[Source data]
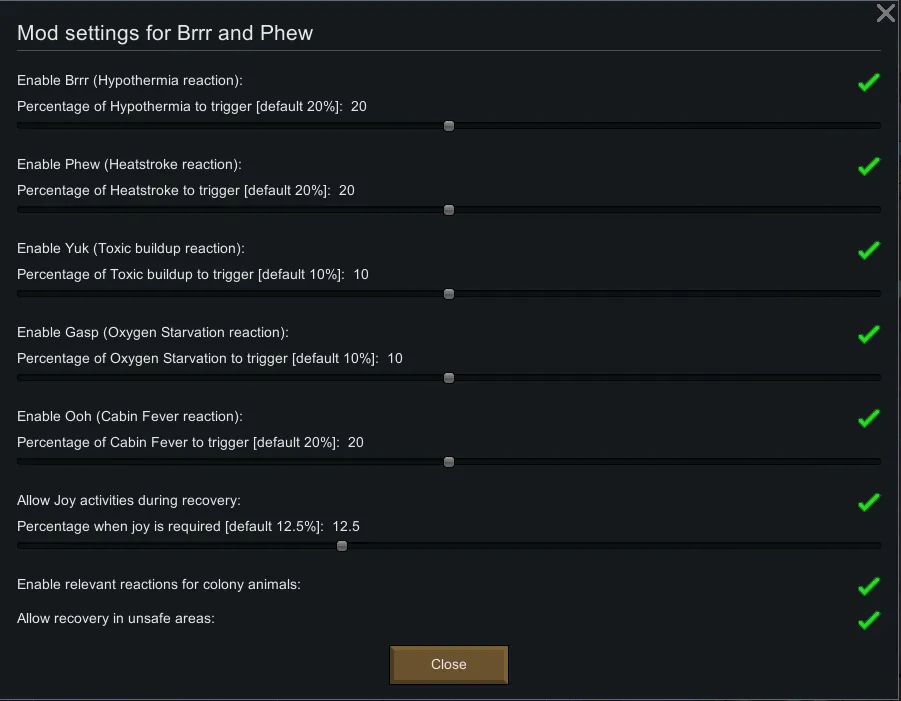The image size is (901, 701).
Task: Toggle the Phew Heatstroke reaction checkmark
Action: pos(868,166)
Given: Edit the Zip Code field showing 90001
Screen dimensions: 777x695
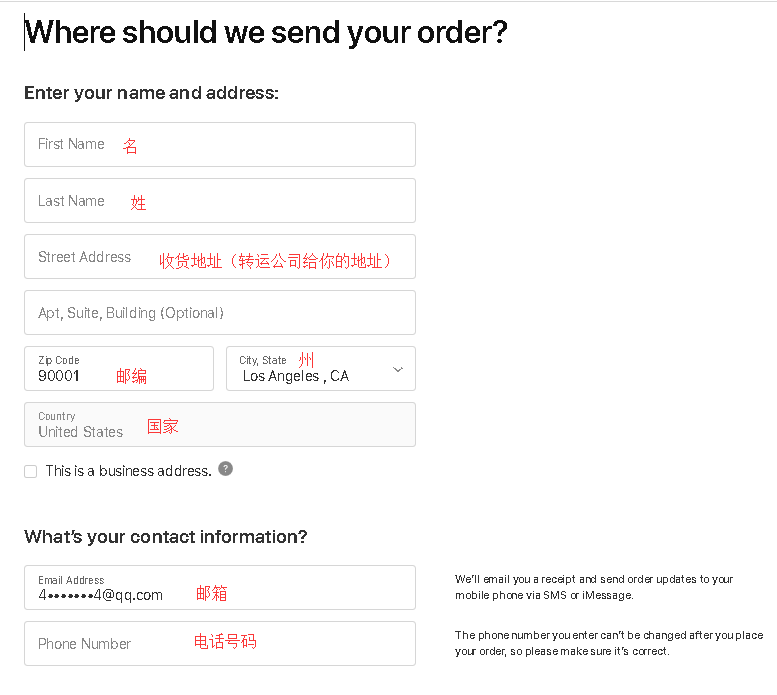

[YOUR INSTRUCTIONS]
Your answer should be the lines above from the one that contains "Given: Edit the Zip Code field showing 90001" through the last, set down exactly, with the pictures removed.

[TASK OUTPUT]
Given: Edit the Zip Code field showing 90001
Screen dimensions: 777x695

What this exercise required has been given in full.